I try to avoid politics on this blog. As a general rule, I despise politics and all that comes with it.

But when an author has unique political views, sometimes I step into the shallow end of the pool a little. That’s the case today with Zora Neale Hurston.

She was a Republican. Granted, being a Republican in the 1950s is different than being a Republican in 2014. But, still, her views were certainly unique in her culture during that time.

John McWhorter is a professor at Columbia University, and he’s called Hurston “America’s favorite black conservative.” Other academics have said she was more in line with a Libertarian. Either way, she wasn’t a Democrat—which generally gets about 90% of the African-American vote, according to The National Review. 

From the little reading I’ve done by and about Hurston, it seems she was very passionate about individual pride and personal responsibility, over cultural pride and “groupthink.”

You even see sprinkles of that throughout Their Eyes Were Watching God:

“Ah done lived Grandma’s way, now Ah means tuh live mine.”

“What you mean by dat, Janie?”

“She was borned in slavery time when folks, dat is black folks, didn’t sit down anytime dey felt lak it. So sittin’ on porches like de white madam looked lak uh mighty fine thing tuh her. Dat’s whut she wanted for me–don’t keer whut it cost. Git up on uh high chair and sit dere. She didn’t have time tuh think whut tuh do after you got up on de stool uh do nothin.’ De object wuz tuh git dere. So Ah got up on de high stool lak she told me, but Pheoby, Ah done nearly languished tuh death up dere. Ah felt like de world wuz cryin’ extra and Ah ain’t read de common news yet.”

Outside of her fiction, ZNH wasn’t shy about discussing her views on race in her essays.

McWhorter wrote a piece in 2009 called “Thus Spake Zora.” In it, he includes several thought-provoking quotes from Hurston. Here’s a longer excerpt:

To many today, Hurston’s impatience with groupthink suggests an underlying discomfort with being black. But for Hurston, it was a simple matter of inner pride. Her anthropological and literary work puts paid to the slightest question of whether she loved black culture and her own people. Yet she still understood that seeking individual validation in race “pride” amounted mostly to smoke and mirrors:

[Hurston said] “Now, suppose a Negro does something really magnificent, and I glory, not in the benefit to mankind, but in the fact that the doer was a Negro. Must I not also go hang my head in shame when a member of my race does something execrable? . . . The white race did not go into a laboratory and invent incandescent light. That was Edison. . . . If you are under the impression that every white man is an Edison, just look around a bit.”

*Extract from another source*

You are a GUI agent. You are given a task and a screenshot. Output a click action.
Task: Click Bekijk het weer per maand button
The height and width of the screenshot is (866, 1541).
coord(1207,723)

Hurston would likely irk many today with skepticism about the black community’s pride in Barack Obama’s election. She would also have no patience for the slavery reparations movement that flowered most recently in the early 2000s, in the wake of Randall Robinson’s best-selling manifesto The Debt (see “Reparations, R.I.P.,” Autumn 2008). When slavery was recent enough for her to have interviewed former slaves, she even went as far as asserting, “Slavery is the price I paid for civilization.” In what reads like a riposte to Robinson’s book, she wrote: “You have at least a hundred years of indoctrination of the Negro that he is an object of pity. ‘We were brought here against our will. We were held as slaves for two hundred and forty-six years. We are in no way responsible for anything. We are dependents. We are due something from the labor of our ancestors. Look upon us with pity and give!’ ”

Hurston did not live long enough to offer her two cents on affirmative action, but she gave ample hints of how she would have responded to universities’ lowering standards based on pigmentation:

[Hurston said] “It seems to me that if I say a whole system must be upset for me to win, I am saying that I cannot sit in the game, and that safer rules must be made to give me a chance. I repudiate that. If others are in there, deal me a hand and let me see what I can make of it, even though I know some in there are dealing from the bottom and cheating like hell in other ways.”

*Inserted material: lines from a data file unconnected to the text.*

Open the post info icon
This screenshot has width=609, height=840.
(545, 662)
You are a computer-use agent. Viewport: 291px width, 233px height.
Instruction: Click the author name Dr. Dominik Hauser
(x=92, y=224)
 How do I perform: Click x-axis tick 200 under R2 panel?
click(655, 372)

She knew that life was never perfect, but she counseled blacks to make the best of themselves nevertheless, rather than shouting from the rooftops that human nature must change first. She knew that when it comes to ability, assertion cannot stand up to demonstration: “Equality is as you do it and not as you talk it. If you are better than I, you can tell me about it if you want to, but then again, show me so I can know. . . . If you can’t show me your superiority, don’t bother to bring the mess up, lest I merely rate you as a bully.”

McWhorter’s analysis aside, what about those quotes from Hurston?

I would never expect to learn about another human being’s worldview from just a few quotes. But, at least in that small glimmer, her views seemed much different than that of many of her peers from the racial uplift movement, and even the Harlem Renaissance.

“Slavery is the price I paid for civilization.” Wow. That’s harsh. That said, this is one of those topics that I would never pretend to have any first-hand knowledge of or remotely understand what it’s like to be an African-American in today’s culture, much less 60 years ago.

Hurston believed what she believed, and she was highly passionate about why she believed those things. It’s just interesting how different her views were from her peers, like Richard Wright and Alain Locke.

If you have the time, read McWhorter’s entire article about Hurston. It’s enlightening, I believe.

What do you think about Zora’s politics? Do they surprise you at all?

(Image: Wikimedia Commons)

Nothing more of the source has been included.